When you hear the word ‘habit,’ the first thing that probably comes to mind is a behavior, perhaps one that’s not so good for you, that’s hard to break. But we often don’t think of the fact that there are good habits that we should be striving to form. Unfortunately, the better the habit, the more difficult it seems to start. One such habit is putting aside money for the future, whether it be starting your retirement planning, building an emergency car repair fund, or saving for your child’s future college expenses.
The ideal time for families to begin saving for college also happens to be one of the most challenging times to get started: when kids are elementary age or younger. When kids are young, you may spend the majority of your time just keeping up with everything that’s going on in the moment as they grow and develop at a breakneck pace. College seems so far off and there’s so much to do now, that it’s easy to convince yourself that there’s all the time in the world to get started. The problem is, it’s just as easy to keep saying that as time goes on. Before long you wake up and your child’s a junior in high school, looking at colleges and you’re suddenly asking the question, “How are we going to pay for this?”

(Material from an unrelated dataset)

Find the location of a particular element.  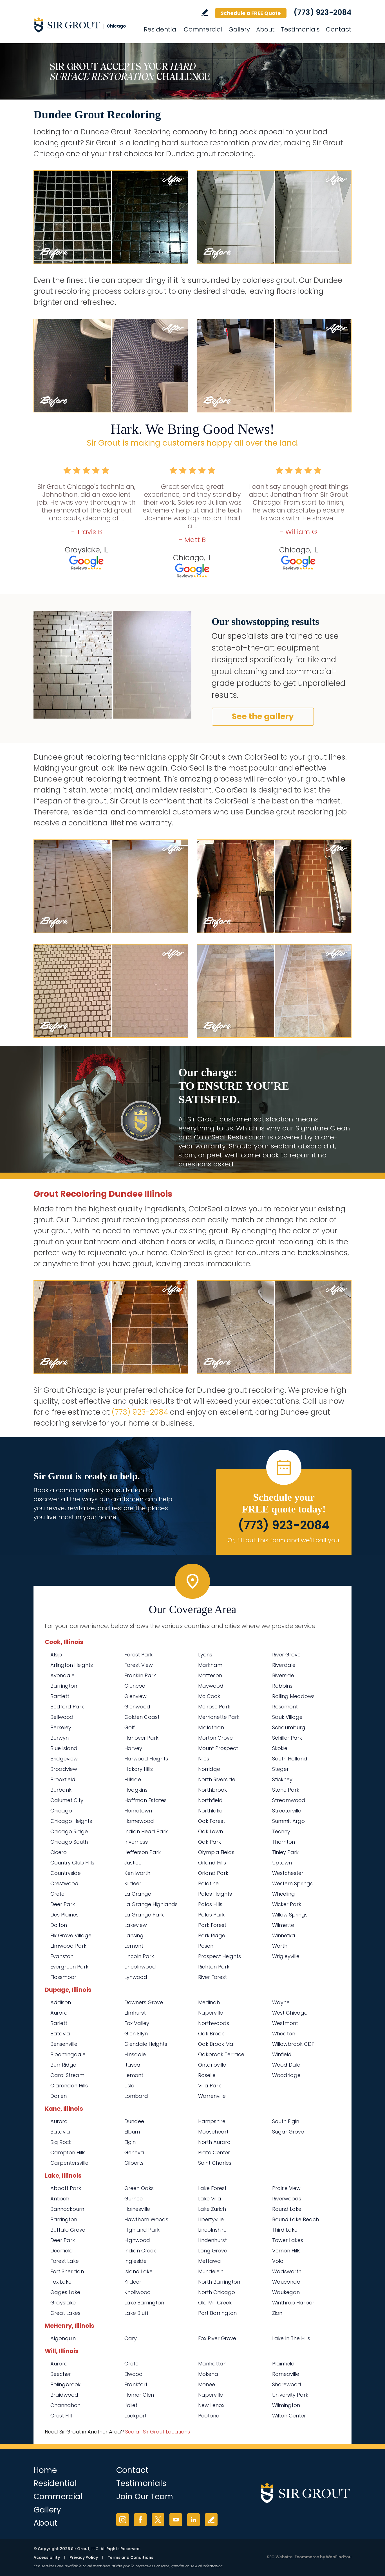

Villa Park is located at coordinates (209, 2085).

Ultimately it’s up to you to make the commitment early on, but fortunately there are programs that make it easier for you to start the college savings habit. Tax-advantaged, college-specific savings accounts, known as 529 plans are the best way for families to prepare for this major expense. With a 529 plan, all account earnings and withdrawals are free of federal income tax when used for qualified higher education expenses.
You may have heard of Washington’s 529 Plan —the Guaranteed Education Tuition (GET) Program. GET is a prepaid college tuition plan that offers the investment security of conventional savings accounts and bonds, but with tax-free growth and the potential for much higher returns. Savings in a GET account are guaranteed to keep pace with tuition costs in Washington, but can be used to pay for school nearly anywhere in the country, and even in other countries.
The GET Program has several flexible savings options that help take the pain out of saving for college. With GET you simply pay-as-you-go when you have funds available. Another option is to set up automatic monthly payments, or even have deposits automatically deducted from your paycheck (it’s easy and free for your employer to participate in GET payroll deduction). The monthly payment option combined with payroll deduction is an especially effective way of establishing a regular habit, as it essentially takes care of itself once you’ve set it up.
The sooner you start saving for college, the more time you have to add funds and the more time your account has to grow. If you’re finding it difficult to find the funds to get you started, consider looking at some of your other habits, and seeing if there’s any room for adjustment. For instance, the ‘latte factor’ may be a bit cliché at this point, but consider the following example. If you put away just $5/day by brewing your own coffee instead of stopping by the coffee shop, you could add over $18,000 to your college savings in 10 years! However you decide to save for college, the key is to start early and contribute as often as possible.